Marie-Sophie Pawlak, Elles BougentPouvez-vous nous présenter votre association ?

Elles Bougent est une association dont les membres sont des entreprises et des établissements d’enseignement supérieur. Elle propose de faire découvrir aux jeunes filles, collégiennes ou lycéennes notamment, les métiers d’ingénieures et techniciennes dans des secteurs dits plutôt « masculins » comme les transports (aéronautique, spatial, ferroviaire, automobile…), le bâtiment, la construction, l’informatique…

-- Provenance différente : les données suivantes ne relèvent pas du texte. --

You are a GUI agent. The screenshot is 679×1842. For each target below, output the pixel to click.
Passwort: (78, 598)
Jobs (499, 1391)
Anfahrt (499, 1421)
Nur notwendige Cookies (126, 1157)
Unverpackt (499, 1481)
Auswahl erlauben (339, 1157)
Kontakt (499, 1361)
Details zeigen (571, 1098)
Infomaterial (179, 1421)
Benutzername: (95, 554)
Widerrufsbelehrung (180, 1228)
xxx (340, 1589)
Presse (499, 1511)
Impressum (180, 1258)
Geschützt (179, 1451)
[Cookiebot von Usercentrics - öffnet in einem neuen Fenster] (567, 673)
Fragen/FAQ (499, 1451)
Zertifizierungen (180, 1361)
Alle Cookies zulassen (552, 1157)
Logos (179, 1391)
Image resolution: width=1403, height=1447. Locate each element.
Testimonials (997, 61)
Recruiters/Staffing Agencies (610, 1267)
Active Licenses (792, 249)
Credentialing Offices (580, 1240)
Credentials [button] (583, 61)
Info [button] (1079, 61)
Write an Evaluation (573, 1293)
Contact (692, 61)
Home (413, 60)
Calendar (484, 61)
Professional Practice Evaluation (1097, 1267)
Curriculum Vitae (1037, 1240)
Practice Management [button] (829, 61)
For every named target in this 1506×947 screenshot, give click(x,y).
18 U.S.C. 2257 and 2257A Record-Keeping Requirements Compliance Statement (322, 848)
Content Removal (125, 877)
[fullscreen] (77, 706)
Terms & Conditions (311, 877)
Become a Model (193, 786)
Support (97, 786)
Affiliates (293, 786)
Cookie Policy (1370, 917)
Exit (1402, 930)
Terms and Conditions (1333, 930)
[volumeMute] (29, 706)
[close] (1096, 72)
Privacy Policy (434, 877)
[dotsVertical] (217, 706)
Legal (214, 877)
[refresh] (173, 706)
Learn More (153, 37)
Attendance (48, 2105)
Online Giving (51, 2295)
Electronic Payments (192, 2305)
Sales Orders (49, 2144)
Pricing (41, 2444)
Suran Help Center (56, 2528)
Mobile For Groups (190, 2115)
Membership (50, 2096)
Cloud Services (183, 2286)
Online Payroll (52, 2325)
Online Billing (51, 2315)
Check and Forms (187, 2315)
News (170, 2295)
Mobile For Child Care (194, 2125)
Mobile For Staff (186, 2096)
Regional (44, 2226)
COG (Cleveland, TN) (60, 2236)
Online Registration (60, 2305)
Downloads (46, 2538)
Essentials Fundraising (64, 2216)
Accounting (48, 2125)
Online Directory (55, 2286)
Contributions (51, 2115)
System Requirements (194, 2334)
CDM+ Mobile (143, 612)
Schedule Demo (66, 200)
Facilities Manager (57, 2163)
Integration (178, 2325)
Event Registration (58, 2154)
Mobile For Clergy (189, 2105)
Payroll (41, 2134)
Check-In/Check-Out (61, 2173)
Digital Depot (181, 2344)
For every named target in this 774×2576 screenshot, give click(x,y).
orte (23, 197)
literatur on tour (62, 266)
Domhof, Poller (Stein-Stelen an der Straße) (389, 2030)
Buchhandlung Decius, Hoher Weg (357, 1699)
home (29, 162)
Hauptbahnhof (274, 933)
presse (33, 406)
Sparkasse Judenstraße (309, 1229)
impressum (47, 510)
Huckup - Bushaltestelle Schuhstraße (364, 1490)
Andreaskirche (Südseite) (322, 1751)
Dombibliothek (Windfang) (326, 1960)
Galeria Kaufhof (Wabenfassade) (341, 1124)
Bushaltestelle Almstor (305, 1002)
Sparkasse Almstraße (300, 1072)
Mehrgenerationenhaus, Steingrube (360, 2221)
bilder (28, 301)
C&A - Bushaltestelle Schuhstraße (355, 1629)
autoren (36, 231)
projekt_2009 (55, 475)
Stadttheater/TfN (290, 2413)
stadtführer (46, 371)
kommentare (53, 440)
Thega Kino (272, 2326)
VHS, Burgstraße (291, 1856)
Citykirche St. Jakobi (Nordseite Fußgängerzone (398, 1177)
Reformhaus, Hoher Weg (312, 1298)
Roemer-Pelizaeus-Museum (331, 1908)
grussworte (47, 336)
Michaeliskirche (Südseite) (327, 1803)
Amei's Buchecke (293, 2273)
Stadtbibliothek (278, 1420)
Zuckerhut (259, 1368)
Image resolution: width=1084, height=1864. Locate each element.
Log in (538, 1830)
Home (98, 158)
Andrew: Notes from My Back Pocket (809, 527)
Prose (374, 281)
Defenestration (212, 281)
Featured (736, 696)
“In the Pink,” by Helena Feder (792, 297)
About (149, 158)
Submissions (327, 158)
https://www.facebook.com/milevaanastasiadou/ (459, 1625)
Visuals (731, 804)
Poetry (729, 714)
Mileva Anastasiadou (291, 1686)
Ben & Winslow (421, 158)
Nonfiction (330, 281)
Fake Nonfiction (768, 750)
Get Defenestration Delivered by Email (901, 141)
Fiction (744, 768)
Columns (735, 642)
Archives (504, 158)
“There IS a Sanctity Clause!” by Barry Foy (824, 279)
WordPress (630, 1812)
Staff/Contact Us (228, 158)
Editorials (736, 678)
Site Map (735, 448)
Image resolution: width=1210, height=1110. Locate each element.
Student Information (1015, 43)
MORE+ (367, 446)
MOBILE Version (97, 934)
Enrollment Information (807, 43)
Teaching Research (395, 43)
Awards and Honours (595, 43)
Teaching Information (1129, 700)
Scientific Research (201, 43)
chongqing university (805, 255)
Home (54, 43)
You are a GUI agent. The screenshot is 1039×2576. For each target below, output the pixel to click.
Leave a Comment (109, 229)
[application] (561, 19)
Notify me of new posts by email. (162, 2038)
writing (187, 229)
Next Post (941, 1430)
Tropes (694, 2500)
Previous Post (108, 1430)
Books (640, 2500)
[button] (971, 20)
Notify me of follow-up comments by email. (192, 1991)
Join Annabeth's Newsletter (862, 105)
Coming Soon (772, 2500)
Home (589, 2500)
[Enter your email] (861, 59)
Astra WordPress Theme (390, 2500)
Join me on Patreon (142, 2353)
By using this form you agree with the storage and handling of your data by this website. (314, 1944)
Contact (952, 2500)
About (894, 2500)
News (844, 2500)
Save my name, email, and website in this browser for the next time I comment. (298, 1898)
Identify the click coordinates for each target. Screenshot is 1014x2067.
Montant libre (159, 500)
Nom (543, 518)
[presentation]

Quelles sont les activités proposées ?

L’association organise des visites d’entreprises ou des grands évènements, comme Elles bougent s’envole au salon du Bourget, Elles bougent pour la défense, Elles bougent au mondial de l’automobile… Surtout, elle permet aux jeunes filles de rencontrer les « marraines » de l’association : des femmes ingénieures en poste, très jeunes ou plus âgées. En les écoutant, elles peuvent se dire que c’est possible. Elles voient également que les femmes ingénieures sont des femmes « normales », dont le métier ne fait pas perdre la féminité. Car très souvent dans la représentation des médias on imagine que celles-ci ont toujours un casque sur la tête ou portent en permanence une blouse blanche…

Comment avez-vous eu l’idée de créer Elles Bougent ?

Je suis moi-même ingénieure de formation et j’ai notamment travaillé dans le secteur de l’automobile. En 2005, je travaillais dans une école d’ingénieurs où j’étais en charge des relations internationales et des relations avec les entreprises. Dans ce second cadre, j’avais interrogé les DRH (directeurs des ressources humaines) de grandes entreprises sur les profils qu’ils recherchaient pour l’année suivante dans l’objectif d’adapter nos filières. Alors que j’attendais des réponses en termes de profils techniques, ils m’ont répondu qu’ils souhaitaient recruter plus de femmes ingénieures ! La raison, je pense, était la création à l’époque d’un label égalité pour les entreprises. Mais pas seulement. Ces DRH, qui étaient tous des hommes, étaient aussi convaincus des atouts et des bénéfices de la mixité en matière de créativité, d’innovation, d’amélioration du climat social…

Qu’est-ce qui empêche les filles de s’orienter vers certains métiers et secteurs ?

Si les femmes ne choisissent pas certaines filières, c’est parce qu’elles ne les connaissent pas. C’est en partant de ce constat que j’ai créé Elles Bougent. J’avais alors réfléchi et fait un retour sur ma propre carrière. Moi-même j’avais été amenée à travailler dans le secteur automobile suite à une mutation dans ce département, ce n’était ni par choix ni par envie. Et finalement, j’ai découvert un secteur passionnant.

Le problème se situe au niveau sociétal. Tout ce qui touche au bâtiment, au maritime, à l’automobile… est considéré comme des univers d’homme : on le retrouve dans les jouets des enfants. L’industrie souffre aussi d’une image d’Epinal, avec des métiers qui seraient durs ou salissants. Les jeunes filles ne pensent pas à s’orienter vers ces secteurs, ou se disent que ce n’est pas pour elles. 

Le problème est aussi au niveau des prescripteurs : les parents, les professeurs, les conseillers d’orientation. Les garçons vont être plus poussés à essayer de faire une classe prépa, à s’orienter vers le métier d’ingénieur… Pour les filles, on parlera de rechercher à articuler vie privée et vie professionnelle. C’est bienveillant, mais cela manque de hauteur de vue. Quand on oriente vers ces métiers-là, on sait qu’ils permettront de beaux niveaux de carrière. C’est bien d’en faire profiter les filles aussi.

Est-ce que les choses ont progressé depuis la création de Elles Bougent ?

Nous avions fait un sondage auprès de nos membres pour les 10 ans de l’association. Cela nous a permis de constater que les entreprises avaient davantage de filles dans leurs équipes. Dans les grosses entreprises, le recrutement de femmes ingénieures a progressé de 5 %. Le recrutement de techniciennes est lui passé de 10 % à 20-25 %. Pour ce qui est des écoles d’ingénieurs, la proportion d’étudiantes est passée de 10 % à 20 % dans les filières les moins féminisées (mécanique, électronique, numérique…). Donc oui, les choses progressent. Même si cela ne va pas aussi vite qu’on le souhaiterait.

 

Propos recueillis par Raphaëlle Pienne (décembre 2019).